As Guillermo Pernod and Lourdes Castro have written in Cuba Cooks (2018), Cuban cuisine is an amalgam of influences that include native food, Spanish, African, French and Chinese—this last owing to the 19th century immigration of 100,000 Chinese to work the island’s sugar farms and docks. This so-called comidas criollas evolved over centuries, with both indigenous and imported foods providing variety, all represented on Victor’s well-structured menu.

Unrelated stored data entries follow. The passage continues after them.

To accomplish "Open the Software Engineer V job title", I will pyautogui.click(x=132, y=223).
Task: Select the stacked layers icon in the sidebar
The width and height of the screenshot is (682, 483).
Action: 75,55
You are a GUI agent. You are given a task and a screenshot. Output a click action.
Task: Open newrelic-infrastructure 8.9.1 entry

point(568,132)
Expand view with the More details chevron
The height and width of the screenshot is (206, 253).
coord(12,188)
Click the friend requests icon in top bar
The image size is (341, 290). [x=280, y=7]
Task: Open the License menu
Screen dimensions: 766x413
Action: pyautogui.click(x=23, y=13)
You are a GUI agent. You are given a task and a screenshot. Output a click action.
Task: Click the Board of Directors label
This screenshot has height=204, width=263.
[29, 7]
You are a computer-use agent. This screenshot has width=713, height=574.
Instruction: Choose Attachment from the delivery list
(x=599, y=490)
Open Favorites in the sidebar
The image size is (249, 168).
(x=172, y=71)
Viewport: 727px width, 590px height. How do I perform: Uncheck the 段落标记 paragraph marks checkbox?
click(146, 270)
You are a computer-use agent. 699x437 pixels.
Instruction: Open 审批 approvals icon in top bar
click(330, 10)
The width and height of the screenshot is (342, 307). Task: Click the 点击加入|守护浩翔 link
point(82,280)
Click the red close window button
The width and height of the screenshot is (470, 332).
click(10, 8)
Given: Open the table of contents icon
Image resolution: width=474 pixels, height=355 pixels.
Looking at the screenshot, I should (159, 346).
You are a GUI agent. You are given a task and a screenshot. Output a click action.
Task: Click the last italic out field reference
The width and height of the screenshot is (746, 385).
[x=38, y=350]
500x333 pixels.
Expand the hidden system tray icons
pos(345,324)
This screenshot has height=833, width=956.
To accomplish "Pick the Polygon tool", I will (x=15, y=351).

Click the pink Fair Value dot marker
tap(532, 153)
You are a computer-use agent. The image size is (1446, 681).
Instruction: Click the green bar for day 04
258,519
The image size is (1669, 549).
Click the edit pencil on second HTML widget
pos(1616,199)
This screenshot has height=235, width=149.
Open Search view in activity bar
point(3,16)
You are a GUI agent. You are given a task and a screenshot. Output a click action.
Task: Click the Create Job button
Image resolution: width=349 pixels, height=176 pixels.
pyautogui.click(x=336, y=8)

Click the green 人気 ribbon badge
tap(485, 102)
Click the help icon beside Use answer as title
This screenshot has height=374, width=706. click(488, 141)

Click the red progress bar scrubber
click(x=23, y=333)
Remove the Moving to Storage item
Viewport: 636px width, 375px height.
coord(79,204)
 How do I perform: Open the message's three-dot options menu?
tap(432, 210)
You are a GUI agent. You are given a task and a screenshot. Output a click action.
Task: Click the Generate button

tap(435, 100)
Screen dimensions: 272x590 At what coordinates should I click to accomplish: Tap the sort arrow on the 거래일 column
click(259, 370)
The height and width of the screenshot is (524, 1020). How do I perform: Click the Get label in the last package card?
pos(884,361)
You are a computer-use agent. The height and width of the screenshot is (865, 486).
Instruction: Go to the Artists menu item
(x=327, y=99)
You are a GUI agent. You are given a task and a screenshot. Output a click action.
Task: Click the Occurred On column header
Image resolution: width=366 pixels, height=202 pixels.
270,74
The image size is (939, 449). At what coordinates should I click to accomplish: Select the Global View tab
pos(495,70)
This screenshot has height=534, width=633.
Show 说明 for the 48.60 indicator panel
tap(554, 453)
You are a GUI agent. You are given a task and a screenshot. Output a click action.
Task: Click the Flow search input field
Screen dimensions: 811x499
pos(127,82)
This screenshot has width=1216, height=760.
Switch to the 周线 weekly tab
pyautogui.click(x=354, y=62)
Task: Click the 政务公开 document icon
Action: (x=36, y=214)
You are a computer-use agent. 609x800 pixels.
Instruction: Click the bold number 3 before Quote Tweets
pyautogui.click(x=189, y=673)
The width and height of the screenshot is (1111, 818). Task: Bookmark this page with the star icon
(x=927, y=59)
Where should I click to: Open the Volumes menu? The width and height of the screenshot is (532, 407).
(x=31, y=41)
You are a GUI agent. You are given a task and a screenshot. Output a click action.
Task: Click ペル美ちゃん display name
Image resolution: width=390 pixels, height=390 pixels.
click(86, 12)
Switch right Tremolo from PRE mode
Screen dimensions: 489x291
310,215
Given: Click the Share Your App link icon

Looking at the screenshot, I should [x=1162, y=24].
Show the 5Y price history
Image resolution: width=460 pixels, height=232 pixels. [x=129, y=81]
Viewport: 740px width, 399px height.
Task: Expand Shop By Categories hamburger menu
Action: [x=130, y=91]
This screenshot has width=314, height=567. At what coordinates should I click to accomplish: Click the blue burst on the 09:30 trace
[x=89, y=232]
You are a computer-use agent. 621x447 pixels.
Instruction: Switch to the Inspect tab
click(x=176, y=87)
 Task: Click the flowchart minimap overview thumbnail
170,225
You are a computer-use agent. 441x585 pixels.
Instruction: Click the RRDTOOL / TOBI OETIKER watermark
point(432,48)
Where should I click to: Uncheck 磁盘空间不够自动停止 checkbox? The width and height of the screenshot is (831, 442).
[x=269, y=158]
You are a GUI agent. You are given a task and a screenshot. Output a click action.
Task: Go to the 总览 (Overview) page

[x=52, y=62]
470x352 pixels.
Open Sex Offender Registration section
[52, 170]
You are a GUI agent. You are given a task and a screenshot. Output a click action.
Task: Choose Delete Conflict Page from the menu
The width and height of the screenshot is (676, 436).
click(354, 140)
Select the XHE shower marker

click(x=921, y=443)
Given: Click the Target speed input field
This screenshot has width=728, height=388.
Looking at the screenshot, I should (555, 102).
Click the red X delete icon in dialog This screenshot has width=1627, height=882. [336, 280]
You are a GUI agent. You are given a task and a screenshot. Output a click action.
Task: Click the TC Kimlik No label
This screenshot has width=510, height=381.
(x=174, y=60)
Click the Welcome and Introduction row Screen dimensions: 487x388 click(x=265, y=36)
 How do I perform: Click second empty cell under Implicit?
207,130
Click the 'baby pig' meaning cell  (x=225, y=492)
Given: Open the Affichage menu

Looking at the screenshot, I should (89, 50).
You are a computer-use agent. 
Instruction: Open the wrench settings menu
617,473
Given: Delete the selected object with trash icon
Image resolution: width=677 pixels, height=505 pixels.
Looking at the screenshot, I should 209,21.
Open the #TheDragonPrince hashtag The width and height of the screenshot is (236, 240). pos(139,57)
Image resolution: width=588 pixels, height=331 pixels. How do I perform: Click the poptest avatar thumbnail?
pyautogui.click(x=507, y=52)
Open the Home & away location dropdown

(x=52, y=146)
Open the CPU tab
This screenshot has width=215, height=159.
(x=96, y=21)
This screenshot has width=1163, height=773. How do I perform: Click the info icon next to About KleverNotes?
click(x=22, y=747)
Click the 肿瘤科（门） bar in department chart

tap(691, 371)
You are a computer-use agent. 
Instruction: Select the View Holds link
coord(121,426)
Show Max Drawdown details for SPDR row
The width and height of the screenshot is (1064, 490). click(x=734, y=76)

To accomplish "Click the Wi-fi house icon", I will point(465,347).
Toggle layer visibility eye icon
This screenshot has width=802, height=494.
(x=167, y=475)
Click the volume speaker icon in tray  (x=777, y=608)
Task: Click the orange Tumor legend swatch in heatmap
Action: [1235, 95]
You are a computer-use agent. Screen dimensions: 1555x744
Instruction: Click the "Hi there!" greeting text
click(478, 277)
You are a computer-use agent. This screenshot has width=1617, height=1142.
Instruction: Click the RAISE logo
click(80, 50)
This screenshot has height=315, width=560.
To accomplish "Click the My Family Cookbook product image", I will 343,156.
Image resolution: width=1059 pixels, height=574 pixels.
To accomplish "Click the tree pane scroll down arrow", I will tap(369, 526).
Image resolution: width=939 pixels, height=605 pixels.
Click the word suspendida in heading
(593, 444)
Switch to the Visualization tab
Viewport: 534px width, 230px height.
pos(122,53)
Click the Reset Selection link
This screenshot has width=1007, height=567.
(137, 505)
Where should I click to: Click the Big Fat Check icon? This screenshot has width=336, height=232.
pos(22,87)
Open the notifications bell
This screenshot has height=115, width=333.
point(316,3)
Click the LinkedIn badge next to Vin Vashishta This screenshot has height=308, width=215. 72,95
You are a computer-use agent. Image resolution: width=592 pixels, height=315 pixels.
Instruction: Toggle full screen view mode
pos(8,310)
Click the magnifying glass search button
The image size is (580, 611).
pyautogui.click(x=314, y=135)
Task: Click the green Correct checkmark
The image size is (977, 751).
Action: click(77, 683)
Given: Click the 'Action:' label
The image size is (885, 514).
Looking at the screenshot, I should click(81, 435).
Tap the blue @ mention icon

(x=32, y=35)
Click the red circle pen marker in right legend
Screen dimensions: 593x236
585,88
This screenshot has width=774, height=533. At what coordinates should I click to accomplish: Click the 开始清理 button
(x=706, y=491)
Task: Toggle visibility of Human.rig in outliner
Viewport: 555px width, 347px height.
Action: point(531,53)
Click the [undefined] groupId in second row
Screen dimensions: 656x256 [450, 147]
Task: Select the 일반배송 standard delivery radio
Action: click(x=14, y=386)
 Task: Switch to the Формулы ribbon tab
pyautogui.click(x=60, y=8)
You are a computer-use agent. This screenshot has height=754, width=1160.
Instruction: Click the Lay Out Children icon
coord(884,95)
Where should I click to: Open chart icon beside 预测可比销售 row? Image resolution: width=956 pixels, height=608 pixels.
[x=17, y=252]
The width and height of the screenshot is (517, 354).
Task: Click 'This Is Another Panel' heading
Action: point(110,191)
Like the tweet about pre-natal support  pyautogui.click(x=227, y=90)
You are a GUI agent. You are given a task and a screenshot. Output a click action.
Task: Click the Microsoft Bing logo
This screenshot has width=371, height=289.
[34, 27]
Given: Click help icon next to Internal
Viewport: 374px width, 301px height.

There are more than a dozen appetizers at Victor’s, and you can get a good sampling of several of them by ordering the “1492 Aperitivo Cubano” for two ($32). Or you can order individual apps à la carte, such as a brisk ceviche of Florida red snapper with a citrus marinade, red onion, mango and avocado ($17); a “Havana guac” of avocado, tomato, cilantro, onions, lime, tropical cheese and tropical root chips ($13); excellent Cuban quesadillas with Creole shrimp and manchego cheese ($13); handmade sweet plantain croquettes called bartolitos stuffed with roast pork, black bean purée and goat’s cheese ($13); plump ham croquettes with tomato-cachuca pepper sauce ($10); puff pastry empanadas of succulently braised chicken, mango and a mango-habanero sauce ($10); fried plantains topped with morsels of fresh pork ($11); and Cuban style beef with peppery chorizo and pork sliders with matchstick fries ($14). Every one of them has its own distinct flavors, textures and savoriness.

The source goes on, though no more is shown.